No entanto, o especialista da Aberdeen acredita que o impacto mais relevante no mercado pode ser a desaceleração da divulgação de dados cruciais sobre o mercado de trabalho. “É muito provável que o Fed volte a cortar os juros em outubro, mas dada a importância que o mercado de trabalho tem em sua atual abordagem e as diversas pressões políticas às quais está submetido, essa falta de clareza nos dados certamente não facilitará a tarefa”, afirma.
Anne, da MFS IM, concorda que uma consequência significativa é a suspensão da coleta de dados econômicos por parte do governo, o que pode deixar temporariamente investidores e formuladores de política monetária do Federal Reserve no escuro. “De modo geral, nosso Market Insights Group não acredita que as paralisações governamentais representem um evento significativo que influencie o mercado. No entanto, elas podem criar oportunidades para que investidores aproveitem perturbações de curto prazo causadas por reações exageradas e possíveis riscos relacionados às manchetes divulgadas pela mídia”, acrescenta.
Nesse sentido, Amar Reganti, estrategista de renda fixa da Wellington Management, lembra que “o presidente Trump mencionou a possibilidade de demitir funcionários públicos durante a paralisação e não recontratá-los depois. Isso adicionaria uma pressão baixista adicional sobre o mercado de trabalho e aumentaria a probabilidade de que o Federal Reserve dos EUA reduza as taxas de juros oficiais em suas próximas reuniões”.
A questão política
Segundo explicam os especialistas, esta paralisação foi consequência dos desacordos políticos entre republicanos e democratas em questões como saúde, mas reflete a crescente polarização política do país. Na opinião de Eiko Sievert, analista do setor público e soberano da Scope Ratings, nos últimos meses têm se intensificado as dúvidas sobre a independência e a credibilidade de instituições-chave.

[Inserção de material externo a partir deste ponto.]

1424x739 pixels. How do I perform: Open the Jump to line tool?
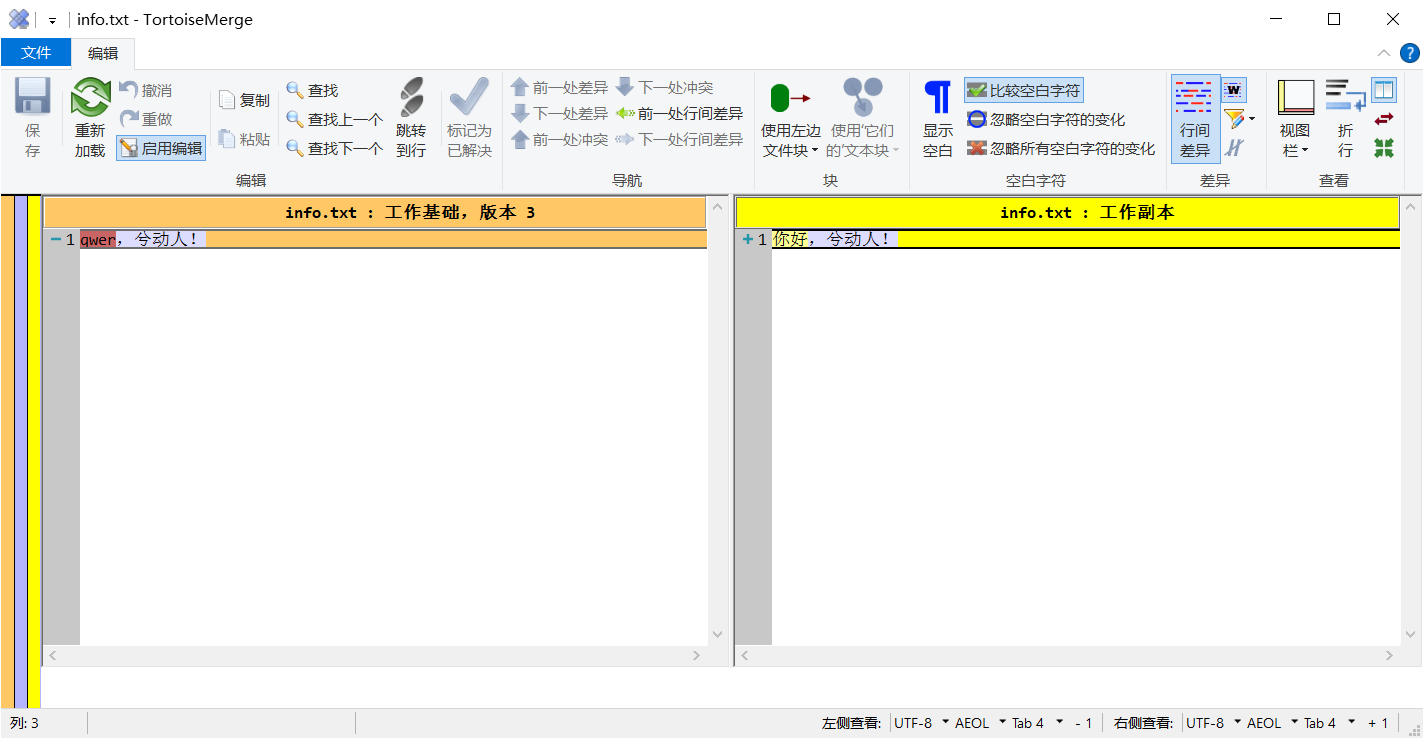(411, 118)
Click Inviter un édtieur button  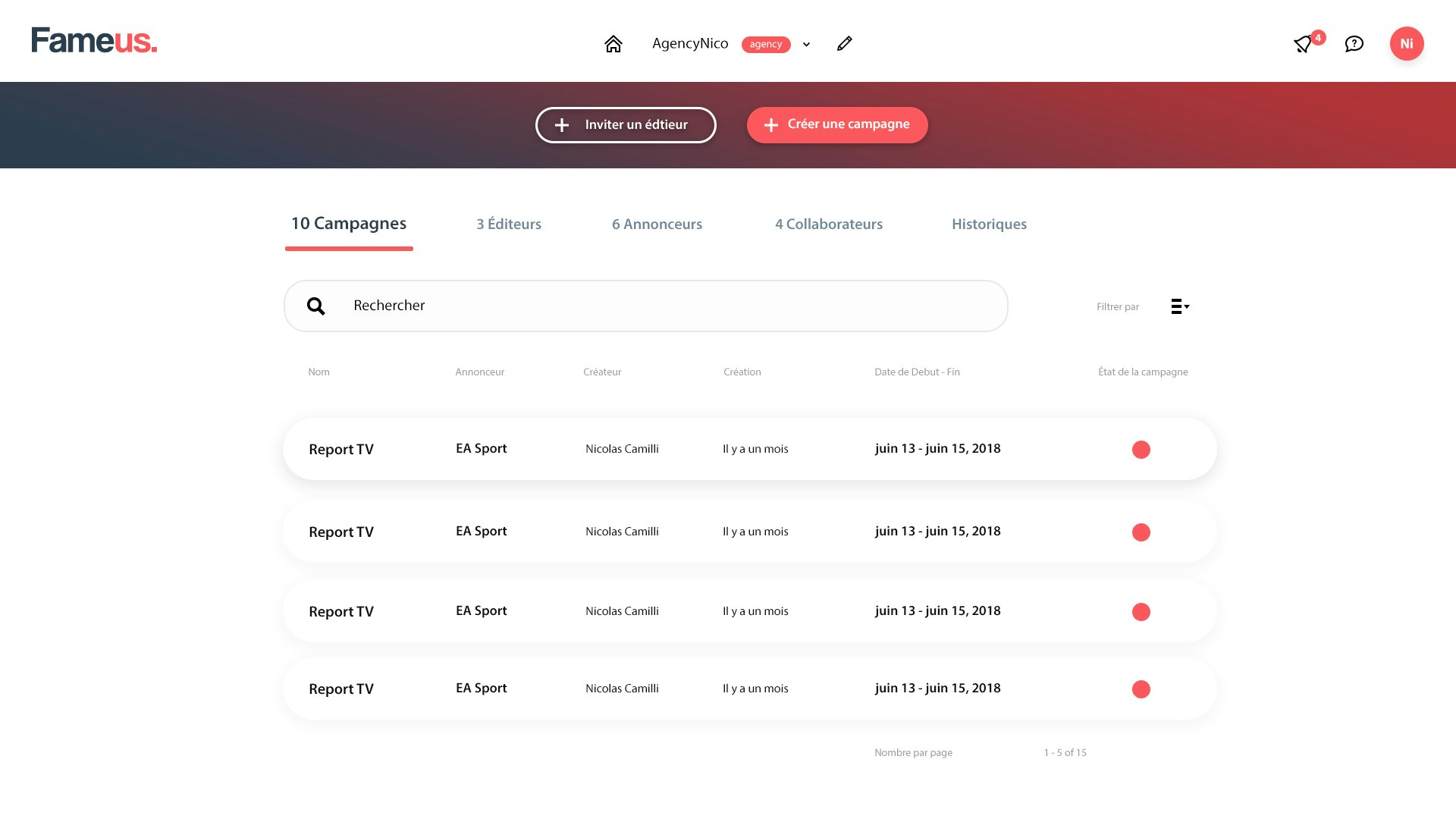[626, 125]
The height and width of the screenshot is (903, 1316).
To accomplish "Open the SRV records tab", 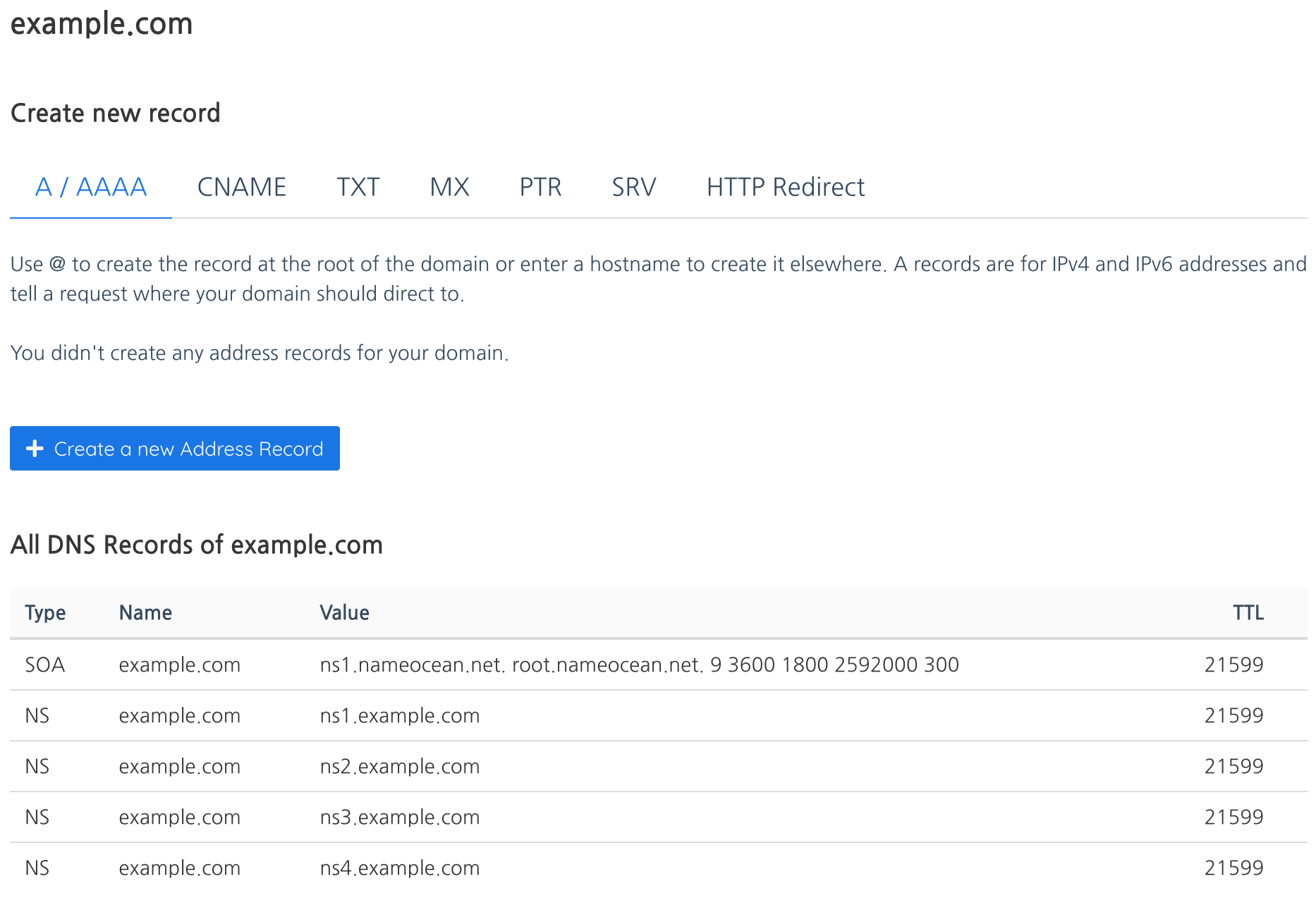I will tap(633, 186).
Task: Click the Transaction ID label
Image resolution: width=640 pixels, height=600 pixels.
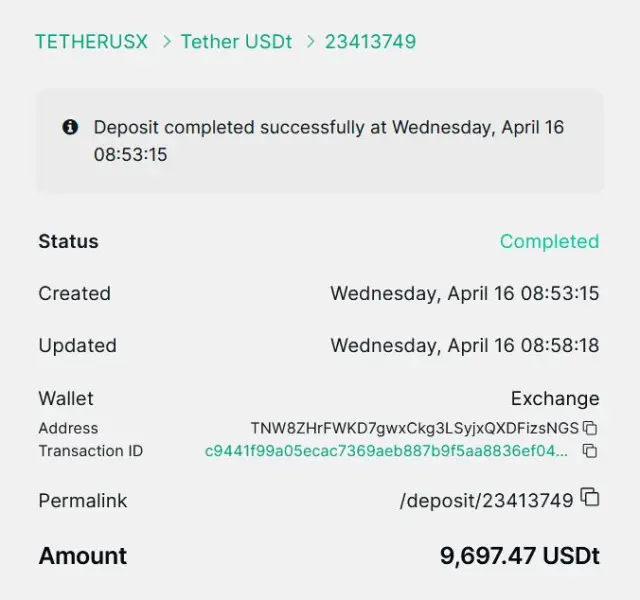Action: pos(91,451)
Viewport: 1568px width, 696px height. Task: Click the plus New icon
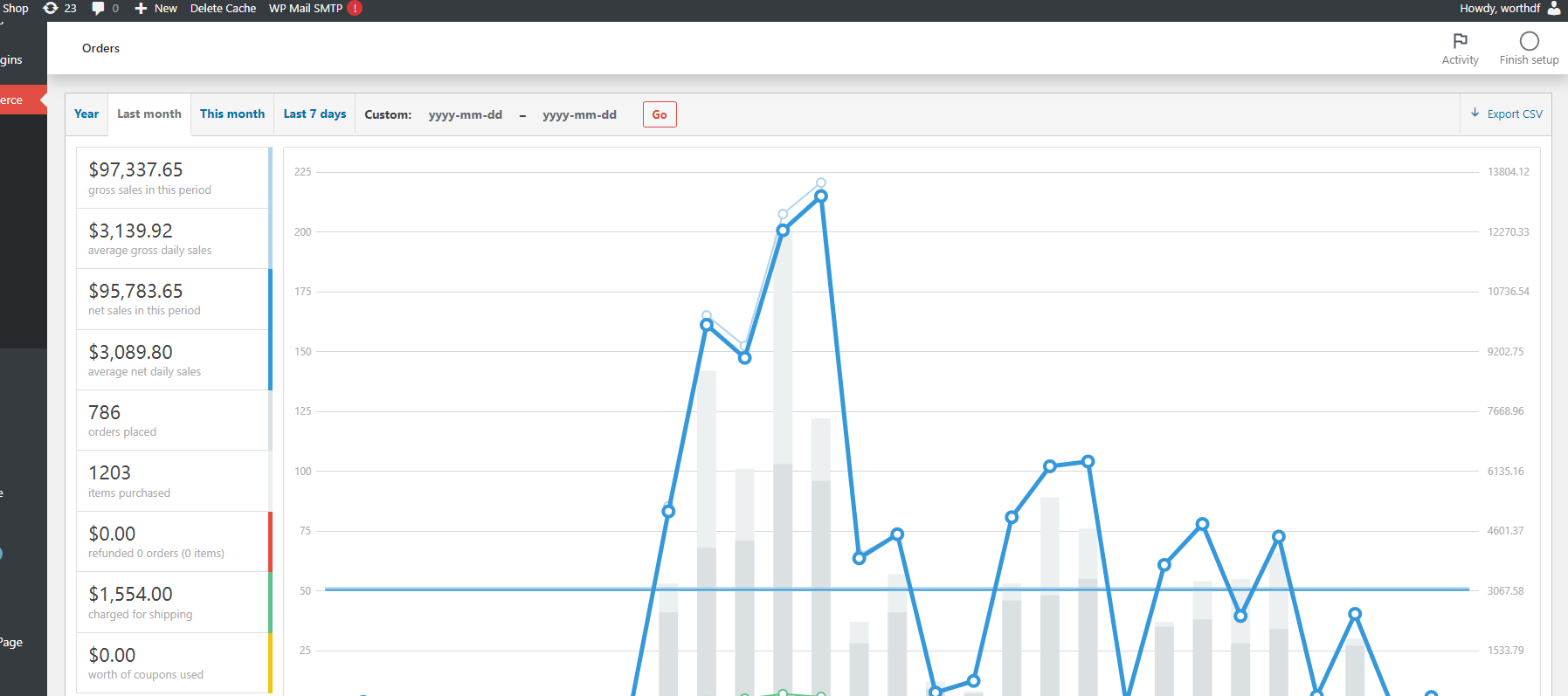[x=141, y=8]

“De modo geral, esse enfraquecimento dos padrões de governança aumentará ainda mais a polarização política nos próximos anos. Quanto mais profundas forem essas divisões políticas, maior será o risco de que compromissos políticos fundamentais não sejam alcançados dentro dos prazos previstos”, argumenta Sievert.
Na opinião dele, isso também se aplica aos futuros confrontos sobre o teto da dívida, especialmente se o Partido Republicano perder o controle da Câmara dos Representantes e/ou do Senado após as eleições de meio de mandato de 2026. “Apesar do aumento de cinco trilhões de dólares no teto da dívida aprovado como parte do Big Beautiful Bill, é provável que um novo aumento seja necessário em 2028, dada a fraca perspectiva fiscal. Prevemos déficits em torno de 6% do PIB e um aumento da dívida nacional para 12% do PIB nos próximos cinco anos. Nossa hipótese básica continua sendo que é pouco provável que ocorra um calote técnico por parte dos Estados Unidos devido a disputas políticas, mas o risco continua crescendo e teria um impacto significativo caso se concretizasse”, conclui.